## [DATASET ENTRIES]
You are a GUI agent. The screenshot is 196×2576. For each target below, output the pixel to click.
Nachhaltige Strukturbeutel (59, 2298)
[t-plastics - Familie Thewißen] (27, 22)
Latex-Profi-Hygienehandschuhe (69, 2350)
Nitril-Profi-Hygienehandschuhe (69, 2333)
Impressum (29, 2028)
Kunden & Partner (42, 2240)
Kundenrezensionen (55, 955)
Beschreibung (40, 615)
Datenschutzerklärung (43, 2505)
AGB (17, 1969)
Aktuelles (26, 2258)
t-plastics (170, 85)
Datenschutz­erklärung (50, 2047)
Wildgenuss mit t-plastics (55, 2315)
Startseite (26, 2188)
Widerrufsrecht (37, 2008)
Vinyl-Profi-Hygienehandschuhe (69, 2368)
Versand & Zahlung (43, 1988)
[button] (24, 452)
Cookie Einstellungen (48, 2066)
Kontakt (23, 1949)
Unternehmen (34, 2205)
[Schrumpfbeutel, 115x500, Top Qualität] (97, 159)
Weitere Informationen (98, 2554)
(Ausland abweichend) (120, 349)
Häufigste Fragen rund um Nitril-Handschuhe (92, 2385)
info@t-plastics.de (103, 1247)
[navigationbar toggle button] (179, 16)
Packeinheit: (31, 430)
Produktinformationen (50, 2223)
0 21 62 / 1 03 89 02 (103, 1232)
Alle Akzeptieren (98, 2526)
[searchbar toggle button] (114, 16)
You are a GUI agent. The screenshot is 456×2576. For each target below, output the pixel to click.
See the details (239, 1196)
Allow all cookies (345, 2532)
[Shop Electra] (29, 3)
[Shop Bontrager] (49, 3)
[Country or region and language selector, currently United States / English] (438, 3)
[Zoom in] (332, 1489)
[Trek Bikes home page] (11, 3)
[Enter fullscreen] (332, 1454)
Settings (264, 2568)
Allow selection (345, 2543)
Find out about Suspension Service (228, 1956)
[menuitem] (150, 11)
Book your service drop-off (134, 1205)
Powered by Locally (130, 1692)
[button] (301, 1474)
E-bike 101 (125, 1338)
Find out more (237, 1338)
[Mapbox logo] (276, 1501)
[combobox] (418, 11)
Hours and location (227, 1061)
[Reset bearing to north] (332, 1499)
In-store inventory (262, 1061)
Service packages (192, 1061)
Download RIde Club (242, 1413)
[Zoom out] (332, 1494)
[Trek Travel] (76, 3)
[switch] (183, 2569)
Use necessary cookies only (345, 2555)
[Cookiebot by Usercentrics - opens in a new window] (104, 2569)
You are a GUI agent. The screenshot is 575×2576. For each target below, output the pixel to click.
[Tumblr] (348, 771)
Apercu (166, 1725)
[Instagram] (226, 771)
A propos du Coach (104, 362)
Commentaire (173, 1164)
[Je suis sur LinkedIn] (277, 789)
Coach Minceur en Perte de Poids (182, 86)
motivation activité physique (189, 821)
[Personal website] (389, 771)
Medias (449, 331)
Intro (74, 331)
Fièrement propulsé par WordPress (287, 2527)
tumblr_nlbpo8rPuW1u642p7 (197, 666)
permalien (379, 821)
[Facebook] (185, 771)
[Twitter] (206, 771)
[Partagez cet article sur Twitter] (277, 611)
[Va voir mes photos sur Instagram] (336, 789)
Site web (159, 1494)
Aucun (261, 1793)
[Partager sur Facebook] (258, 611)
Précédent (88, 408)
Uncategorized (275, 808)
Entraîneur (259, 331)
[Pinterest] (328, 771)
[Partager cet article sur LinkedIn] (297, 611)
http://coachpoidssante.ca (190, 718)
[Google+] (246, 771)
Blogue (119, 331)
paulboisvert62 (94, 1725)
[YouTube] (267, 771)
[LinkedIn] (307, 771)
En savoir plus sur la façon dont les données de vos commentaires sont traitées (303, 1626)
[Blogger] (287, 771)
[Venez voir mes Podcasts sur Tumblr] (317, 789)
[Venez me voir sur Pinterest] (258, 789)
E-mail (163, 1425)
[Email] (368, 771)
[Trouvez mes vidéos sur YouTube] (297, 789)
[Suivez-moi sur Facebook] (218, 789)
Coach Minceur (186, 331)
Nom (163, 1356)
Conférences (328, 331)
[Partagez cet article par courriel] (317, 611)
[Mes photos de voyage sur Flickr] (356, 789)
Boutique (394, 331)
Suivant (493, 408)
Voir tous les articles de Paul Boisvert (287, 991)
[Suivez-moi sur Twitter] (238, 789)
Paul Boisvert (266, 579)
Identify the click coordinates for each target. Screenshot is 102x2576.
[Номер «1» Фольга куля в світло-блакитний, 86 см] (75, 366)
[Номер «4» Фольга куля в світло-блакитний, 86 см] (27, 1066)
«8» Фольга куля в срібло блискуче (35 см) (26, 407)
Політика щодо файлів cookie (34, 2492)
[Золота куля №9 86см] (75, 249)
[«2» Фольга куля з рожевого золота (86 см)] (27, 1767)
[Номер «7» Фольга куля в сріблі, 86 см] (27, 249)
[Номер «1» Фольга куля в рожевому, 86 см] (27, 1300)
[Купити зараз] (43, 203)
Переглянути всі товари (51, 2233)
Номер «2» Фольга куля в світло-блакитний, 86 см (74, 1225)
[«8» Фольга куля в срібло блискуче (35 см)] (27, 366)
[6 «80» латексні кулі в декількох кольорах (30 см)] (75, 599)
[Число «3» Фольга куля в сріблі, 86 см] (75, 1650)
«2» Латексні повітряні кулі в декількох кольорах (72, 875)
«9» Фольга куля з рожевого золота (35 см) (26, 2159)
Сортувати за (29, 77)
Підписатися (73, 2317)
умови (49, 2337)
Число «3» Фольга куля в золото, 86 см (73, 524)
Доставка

## [WORK REQUIRED]
Every line that contains "Partagez" should be copied out of the data.

## [TASK SOLUTION]
[Partagez cet article sur Twitter] (277, 611)
[Partagez cet article par courriel] (317, 611)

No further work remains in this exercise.